Easter Basket Cupcakes

Happy early Easter, everyone!  And happy good-excuse-to-use-pink-holiday!  I DO love me some pink, and I really love pink with green.  But actually, I love pink with any and every other color.  Pink is probably the most perfect color in the rainbow, don’t you think?  Ok, BigSis, you’re getting off track.  Focus, focus, focus, girl!  We’re talking about Easter baking today, not your obsession with all things rosy.

Sorry…back to the program!  I love Easter, I love color, and I love baking.  Voila!  Easter Basket Cupcakes!
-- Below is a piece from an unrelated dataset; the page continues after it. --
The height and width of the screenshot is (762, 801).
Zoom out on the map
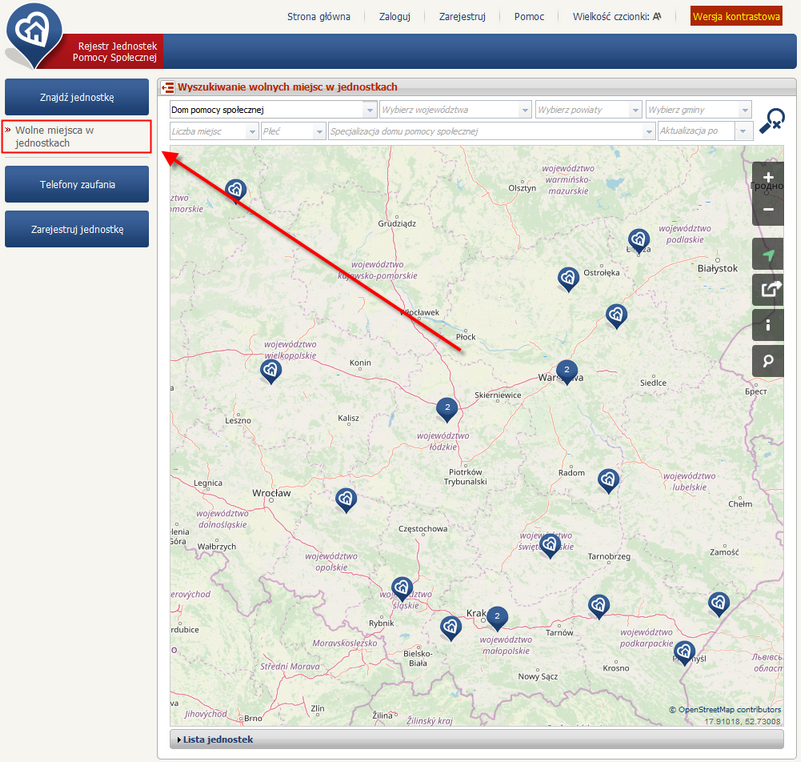(x=767, y=210)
You can use any recipe of course.  Since I’m 3 months into doing the vegan thing, I baked up a batcheroo of my all-time favorite Pumpkin Walnut Bread.  I baked tons of it for the last couple of bake sales, more for Christmas gifts, and I’m still baking it.  I can’t get enough of it, so here it is in its’ cute little Easter basket outfit!

I found these super-delicious Wilton Easter Basket Cupcake Wrappers at my Michael’s store, and I bet your local craft store has them too.  They may even be on sale this week like mine were!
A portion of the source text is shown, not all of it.